Here, for example, calculation of Expression (6) described above is
performed so that the vectors are obtained.
[0110] In step S44, the mapping processor 202 virtually assigns the
pixels of the image of the spherical mirror 220 extracted in the
process of step S42 to an inner surface of the cylinder in
accordance with the vectors obtained in the process of step S43
whereby mapping is performed. In this way, a rectangular (or
square) image is generated by mapping the image of the spherical
mirror 220 captured by the camera 211. The image generated in this
way is referred to as a "first-camera mapping image".
[0111] In step S45, the mapping processor 202 extracts an image of
the spherical mirror 220 from data of an image captured in the
process of step S21 shown in FIG. 9 by a second camera (the camera
212, for example).
[0112] In step S46, the mapping processor 202 obtains vectors of
light beams which are incident on pixels corresponding to points on
the surface of the spherical mirror. Here, for example, calculation
of Expression (6) described above is performed so that the vectors
are obtained.
[0113] In step S47, the mapping processor 202 virtually assigns the
pixels of the images of the spherical mirror 220 extracted in the
process of step S45 to the inner surface of the cylinder in
accordance with the vectors obtained in the process of step S46
whereby mapping is performed. In this way, a rectangular (or
square) image is generated by mapping the image of the spherical
mirror 220 captured by the camera 212. The image generated in this
way is referred to as a "second-camera mapping image".
[0114] In step S48, the mapping processor 202 associates a pair of
the first-camera mapping image generated in the process of step S44
and the second-camera mapping image generated in the process of
step S47 with the radii set in the process of step S41 and stores
the pair of images.
[0115] In step S49, the mapping processor 202 determines whether a
radius Rn has been set as the radius of the cylinder. For example,
in this case, since the radius R1 has been set, it is determined
that the radius Rn has not been set in step S49 and the process
proceeds to step S50.
[0116] In step S50, the radius is changed. For example, the radius
is changed from the radius R1 to the radius R2. Subsequently, the
process returns to step S41. Then, the processes described above
are repeatedly performed for the cases of the radii R2, R3, . . . ,
and Rn.
[0117] When it is determined that the radius Rn has been set as the
radius of the cylinder in step S49, the process is terminated.
[0118] In this way, the image mapping process is performed.

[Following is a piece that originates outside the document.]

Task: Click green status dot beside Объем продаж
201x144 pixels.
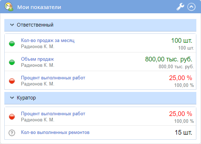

[0119] Referring back to FIG. 9, after the process in step S22, the
process proceeds to step S23. In step S23, the analyzer 203
performs an image analysis process which will be described
hereinafter with reference to FIG. 11.
[0120] Here, an example of the image analysis process performed in
step S23 of FIG. 9 will be described in detail with reference to a
flowchart shown in FIG. 11.
[0121] In step S71, the analyzer 203 sets a radius of a cylinder.
For example, radii R1, R2, . . . , Rn are successively set as the
radius one by one.
[0122] In step S72, the analyzer 203 obtains one of pairs of
mapping images stored in the process of step S48. For example, when
the radius R1 is set in step S71, one of the pairs of mapping
images which is associated with the radius R1 is obtained.
[0123] In step S73, the analyzer 203 extracts pixels corresponding
to each other from the pair of mapping images obtained in the
process of step S72. For example, assuming that a pixel of a
mapping image is represented by an (x, y,) coordinate, a pixel
corresponding to a coordinate (0, 1) in the first-camera mapping
image and a pixel corresponding to a coordinate (0, 1) in the
second-camera mapping image are extracted as pixels corresponding
to each other.
[0124] In step S74, the analyzer 203 calculates difference absolute
values of the pixels extracted in the process of step S73.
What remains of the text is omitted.